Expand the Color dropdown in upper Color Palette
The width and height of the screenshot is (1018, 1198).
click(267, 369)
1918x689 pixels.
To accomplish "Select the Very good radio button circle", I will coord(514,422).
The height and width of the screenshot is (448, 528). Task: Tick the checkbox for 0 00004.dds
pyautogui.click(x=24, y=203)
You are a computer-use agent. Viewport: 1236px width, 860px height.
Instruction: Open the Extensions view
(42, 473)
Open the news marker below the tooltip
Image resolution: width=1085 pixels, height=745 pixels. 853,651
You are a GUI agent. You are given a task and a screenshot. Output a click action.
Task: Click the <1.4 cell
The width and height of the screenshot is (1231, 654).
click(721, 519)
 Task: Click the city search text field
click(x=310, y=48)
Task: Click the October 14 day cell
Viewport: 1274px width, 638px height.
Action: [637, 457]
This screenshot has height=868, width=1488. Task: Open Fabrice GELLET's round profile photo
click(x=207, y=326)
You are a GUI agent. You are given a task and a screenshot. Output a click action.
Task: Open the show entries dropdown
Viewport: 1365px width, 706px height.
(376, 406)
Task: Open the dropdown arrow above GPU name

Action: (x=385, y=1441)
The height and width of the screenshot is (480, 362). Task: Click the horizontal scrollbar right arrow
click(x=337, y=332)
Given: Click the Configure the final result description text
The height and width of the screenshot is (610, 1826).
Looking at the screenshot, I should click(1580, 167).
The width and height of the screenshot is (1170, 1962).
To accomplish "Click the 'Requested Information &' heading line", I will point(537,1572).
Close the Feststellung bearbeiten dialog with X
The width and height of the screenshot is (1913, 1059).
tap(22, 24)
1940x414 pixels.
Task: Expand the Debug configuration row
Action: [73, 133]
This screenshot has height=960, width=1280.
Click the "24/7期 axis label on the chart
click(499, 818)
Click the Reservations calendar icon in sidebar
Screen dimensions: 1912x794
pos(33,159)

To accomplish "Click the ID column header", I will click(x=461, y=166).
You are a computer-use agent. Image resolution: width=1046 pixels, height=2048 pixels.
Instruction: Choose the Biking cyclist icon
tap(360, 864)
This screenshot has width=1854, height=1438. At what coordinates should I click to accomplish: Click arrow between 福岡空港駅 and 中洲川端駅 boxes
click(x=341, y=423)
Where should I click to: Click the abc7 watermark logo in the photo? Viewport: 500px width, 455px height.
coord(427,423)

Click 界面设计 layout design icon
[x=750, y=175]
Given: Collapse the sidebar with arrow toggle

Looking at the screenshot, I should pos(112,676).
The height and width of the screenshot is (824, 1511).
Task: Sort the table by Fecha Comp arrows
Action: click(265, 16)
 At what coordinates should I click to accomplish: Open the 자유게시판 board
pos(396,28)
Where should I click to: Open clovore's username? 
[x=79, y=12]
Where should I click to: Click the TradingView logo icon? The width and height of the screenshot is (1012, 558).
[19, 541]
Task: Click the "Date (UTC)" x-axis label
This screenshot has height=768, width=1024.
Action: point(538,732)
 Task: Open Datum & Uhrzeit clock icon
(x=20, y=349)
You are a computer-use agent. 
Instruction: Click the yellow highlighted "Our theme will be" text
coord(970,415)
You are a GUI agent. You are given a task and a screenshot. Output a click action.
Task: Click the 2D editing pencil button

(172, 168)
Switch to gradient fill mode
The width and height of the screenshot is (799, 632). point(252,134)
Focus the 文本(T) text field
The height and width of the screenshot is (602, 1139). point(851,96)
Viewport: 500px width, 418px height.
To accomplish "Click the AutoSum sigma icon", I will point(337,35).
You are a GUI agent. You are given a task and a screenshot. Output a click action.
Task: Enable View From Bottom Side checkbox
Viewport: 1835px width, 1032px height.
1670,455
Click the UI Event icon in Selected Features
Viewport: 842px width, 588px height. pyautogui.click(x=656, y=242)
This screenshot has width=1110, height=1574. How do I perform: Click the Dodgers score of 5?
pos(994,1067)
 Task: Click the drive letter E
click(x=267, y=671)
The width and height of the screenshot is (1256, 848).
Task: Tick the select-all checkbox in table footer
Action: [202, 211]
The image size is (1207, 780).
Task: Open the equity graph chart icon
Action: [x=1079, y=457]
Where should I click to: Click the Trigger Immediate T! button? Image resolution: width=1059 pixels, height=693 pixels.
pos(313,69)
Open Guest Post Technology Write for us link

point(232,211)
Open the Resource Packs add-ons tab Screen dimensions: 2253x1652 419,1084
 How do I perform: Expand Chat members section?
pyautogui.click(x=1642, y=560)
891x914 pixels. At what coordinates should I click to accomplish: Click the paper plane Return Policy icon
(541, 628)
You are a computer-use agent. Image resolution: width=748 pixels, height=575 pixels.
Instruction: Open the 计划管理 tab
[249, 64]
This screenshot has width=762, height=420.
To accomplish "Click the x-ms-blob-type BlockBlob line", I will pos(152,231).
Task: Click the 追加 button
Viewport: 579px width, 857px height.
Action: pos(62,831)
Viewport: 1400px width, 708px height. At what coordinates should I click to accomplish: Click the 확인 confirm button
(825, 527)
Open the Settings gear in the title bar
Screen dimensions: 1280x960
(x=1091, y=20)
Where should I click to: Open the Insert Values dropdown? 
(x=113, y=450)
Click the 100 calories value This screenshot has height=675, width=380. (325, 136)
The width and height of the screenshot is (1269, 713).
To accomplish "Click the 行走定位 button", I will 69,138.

### ACTIVITY
Line by line, retype all the entries exactly as they are shown.

### RESULT OF THIS TASK
Expand the Color dropdown in upper Color Palette
The width and height of the screenshot is (1018, 1198).
click(267, 369)
1918x689 pixels.
To accomplish "Select the Very good radio button circle", I will coord(514,422).
The height and width of the screenshot is (448, 528). Task: Tick the checkbox for 0 00004.dds
pyautogui.click(x=24, y=203)
You are a computer-use agent. Viewport: 1236px width, 860px height.
Instruction: Open the Extensions view
(42, 473)
Open the news marker below the tooltip
Image resolution: width=1085 pixels, height=745 pixels. 853,651
You are a GUI agent. You are given a task and a screenshot. Output a click action.
Task: Click the <1.4 cell
The width and height of the screenshot is (1231, 654).
click(721, 519)
 Task: Click the city search text field
click(x=310, y=48)
Task: Click the October 14 day cell
Viewport: 1274px width, 638px height.
Action: [637, 457]
This screenshot has height=868, width=1488. Task: Open Fabrice GELLET's round profile photo
click(x=207, y=326)
You are a GUI agent. You are given a task and a screenshot. Output a click action.
Task: Open the show entries dropdown
Viewport: 1365px width, 706px height.
(376, 406)
Task: Open the dropdown arrow above GPU name

Action: (x=385, y=1441)
The height and width of the screenshot is (480, 362). Task: Click the horizontal scrollbar right arrow
click(x=337, y=332)
Given: Click the Configure the final result description text
The height and width of the screenshot is (610, 1826).
Looking at the screenshot, I should click(1580, 167).
The width and height of the screenshot is (1170, 1962).
To accomplish "Click the 'Requested Information &' heading line", I will point(537,1572).
Close the Feststellung bearbeiten dialog with X
The width and height of the screenshot is (1913, 1059).
tap(22, 24)
1940x414 pixels.
Task: Expand the Debug configuration row
Action: [73, 133]
This screenshot has height=960, width=1280.
Click the "24/7期 axis label on the chart
click(499, 818)
Click the Reservations calendar icon in sidebar
Screen dimensions: 1912x794
pos(33,159)

To accomplish "Click the ID column header", I will click(x=461, y=166).
You are a computer-use agent. Image resolution: width=1046 pixels, height=2048 pixels.
Instruction: Choose the Biking cyclist icon
tap(360, 864)
This screenshot has width=1854, height=1438. At what coordinates should I click to accomplish: Click arrow between 福岡空港駅 and 中洲川端駅 boxes
click(x=341, y=423)
Where should I click to: Click the abc7 watermark logo in the photo? Viewport: 500px width, 455px height.
coord(427,423)

Click 界面设计 layout design icon
[x=750, y=175]
Given: Collapse the sidebar with arrow toggle

Looking at the screenshot, I should pos(112,676).
The height and width of the screenshot is (824, 1511).
Task: Sort the table by Fecha Comp arrows
Action: click(265, 16)
 At what coordinates should I click to accomplish: Open the 자유게시판 board
pos(396,28)
Where should I click to: Open clovore's username? 
[x=79, y=12]
Where should I click to: Click the TradingView logo icon? The width and height of the screenshot is (1012, 558).
[19, 541]
Task: Click the "Date (UTC)" x-axis label
This screenshot has height=768, width=1024.
Action: point(538,732)
 Task: Open Datum & Uhrzeit clock icon
(x=20, y=349)
You are a computer-use agent. 
Instruction: Click the yellow highlighted "Our theme will be" text
coord(970,415)
You are a GUI agent. You are given a task and a screenshot. Output a click action.
Task: Click the 2D editing pencil button

(172, 168)
Switch to gradient fill mode
The width and height of the screenshot is (799, 632). point(252,134)
Focus the 文本(T) text field
The height and width of the screenshot is (602, 1139). point(851,96)
Viewport: 500px width, 418px height.
To accomplish "Click the AutoSum sigma icon", I will point(337,35).
You are a GUI agent. You are given a task and a screenshot. Output a click action.
Task: Enable View From Bottom Side checkbox
Viewport: 1835px width, 1032px height.
1670,455
Click the UI Event icon in Selected Features
Viewport: 842px width, 588px height. pyautogui.click(x=656, y=242)
This screenshot has width=1110, height=1574. How do I perform: Click the Dodgers score of 5?
pos(994,1067)
 Task: Click the drive letter E
click(x=267, y=671)
The width and height of the screenshot is (1256, 848).
Task: Tick the select-all checkbox in table footer
Action: [202, 211]
The image size is (1207, 780).
Task: Open the equity graph chart icon
Action: [x=1079, y=457]
Where should I click to: Click the Trigger Immediate T! button? Image resolution: width=1059 pixels, height=693 pixels.
pos(313,69)
Open Guest Post Technology Write for us link

point(232,211)
Open the Resource Packs add-ons tab Screen dimensions: 2253x1652 419,1084
 How do I perform: Expand Chat members section?
pyautogui.click(x=1642, y=560)
891x914 pixels. At what coordinates should I click to accomplish: Click the paper plane Return Policy icon
(541, 628)
You are a computer-use agent. Image resolution: width=748 pixels, height=575 pixels.
Instruction: Open the 计划管理 tab
[249, 64]
This screenshot has width=762, height=420.
To accomplish "Click the x-ms-blob-type BlockBlob line", I will pos(152,231).
Task: Click the 追加 button
Viewport: 579px width, 857px height.
Action: pos(62,831)
Viewport: 1400px width, 708px height. At what coordinates should I click to accomplish: Click the 확인 confirm button
(825, 527)
Open the Settings gear in the title bar
Screen dimensions: 1280x960
(x=1091, y=20)
Where should I click to: Open the Insert Values dropdown? 
(x=113, y=450)
Click the 100 calories value This screenshot has height=675, width=380. (325, 136)
The width and height of the screenshot is (1269, 713).
To accomplish "Click the 行走定位 button", I will 69,138.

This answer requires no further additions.